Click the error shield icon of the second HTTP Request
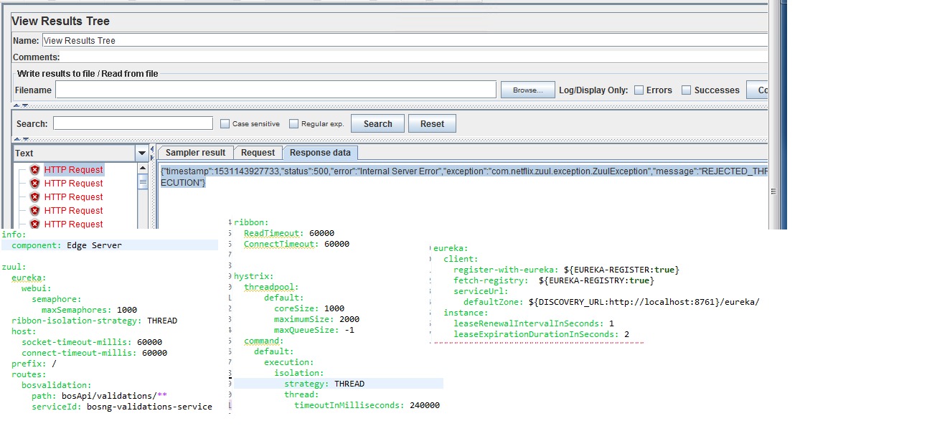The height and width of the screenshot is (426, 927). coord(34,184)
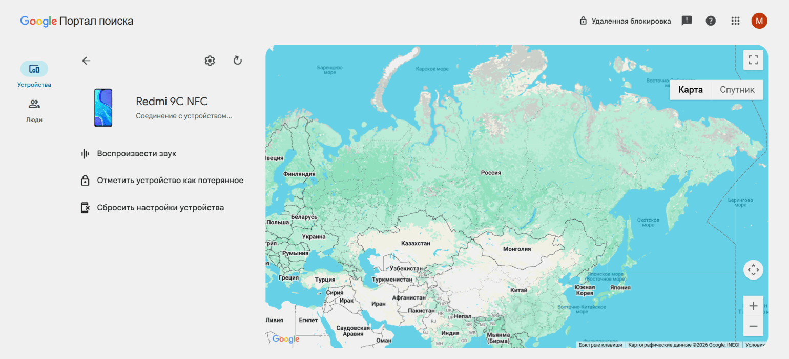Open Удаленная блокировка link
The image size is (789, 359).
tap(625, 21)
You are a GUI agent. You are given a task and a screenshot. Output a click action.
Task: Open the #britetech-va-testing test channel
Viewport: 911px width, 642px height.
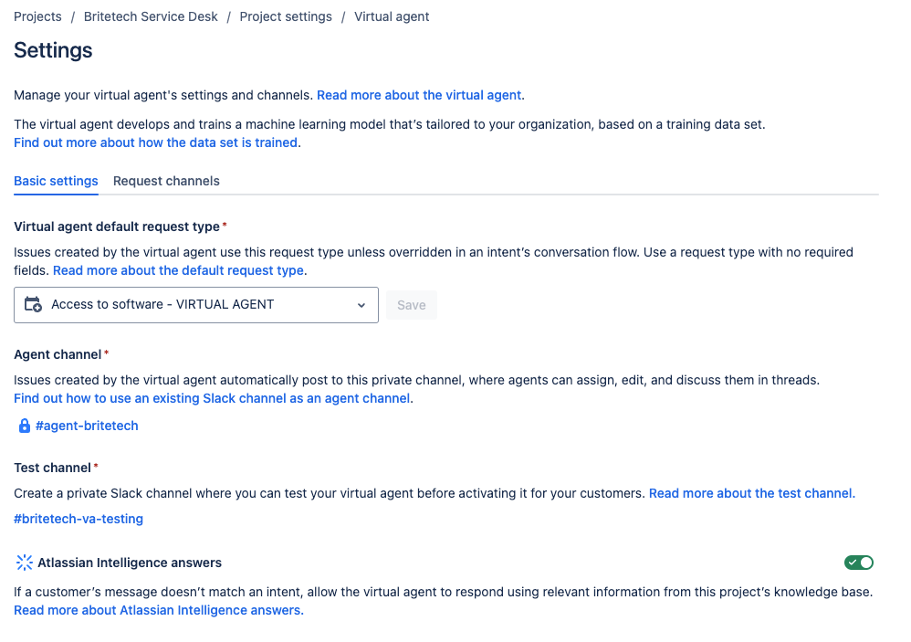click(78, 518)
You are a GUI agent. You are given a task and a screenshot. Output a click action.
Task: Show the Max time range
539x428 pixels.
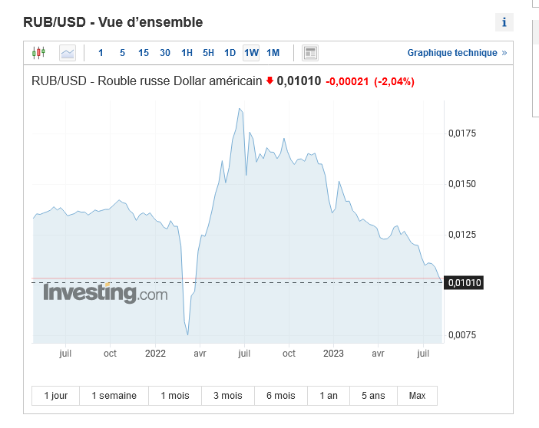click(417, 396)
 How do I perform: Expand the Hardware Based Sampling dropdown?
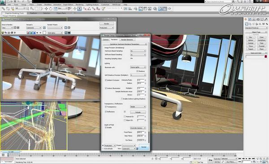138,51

---------------

# PROMPT:
Give back word for word the lines from the one containing "How do I perform: Expand" through the final line of the data above. Pictures are to be left out.

# WRITTEN ANSWER:
 How do I perform: Expand the Hardware Based Sampling dropdown?
138,51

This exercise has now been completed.